Armed with two iconic singles, a genuine excitement rarely felt these days in music, and all the glammed-up love and poison of London, The Last Dinner Party are headed to North America.

The London band, who in the spring released “Nothing Matters,” the most striking debut single in recent memory, has announced a short stateside stint for this fall. It’s a tidy five-night romp — worth finally getting dressed up for — that plays Washington D.C., New York City, Philadelphia, Los Angeles and Chicago, with more cities blessed by this simple presence come the New Year (yes, we’re admittedly saddened by no Boston date).

“Dearest friends across the Pond, we are finally coming for you this Autumn!,” the band writes. “We can’t wait to see your beautiful faces x P.S. There will be MANY more American dates in 2024. Promise.”

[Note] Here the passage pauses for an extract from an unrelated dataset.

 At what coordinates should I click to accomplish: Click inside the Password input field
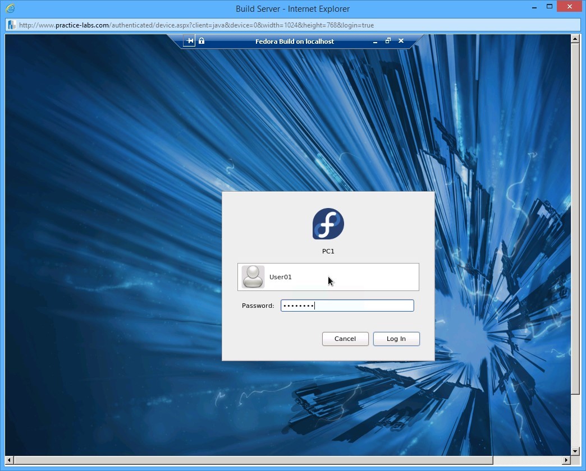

Presale tickets go on sale Tuesday (September 19) at 10 a.m. local time, with a password of NOTHINGMATTERS, and fans are asked to register with the band for the latest info. General on sale starts Friday (September 22).

And their travels to our shores could not have come at a better time. In April, The Last Dinner Party unleashed a stunning piece of theatrical indie art-rock and decadent elegance titled “Nothing Matters,” which followed a steady increase in buzz built upon frenetic live shows across their native England. It’s a remarkable and captivating first entry from the quickly hyped quintet, a spellbinding effort that’s likely the best song we’ll hear in all of 2023, and likely to appear in best-of-decade lists in 2030.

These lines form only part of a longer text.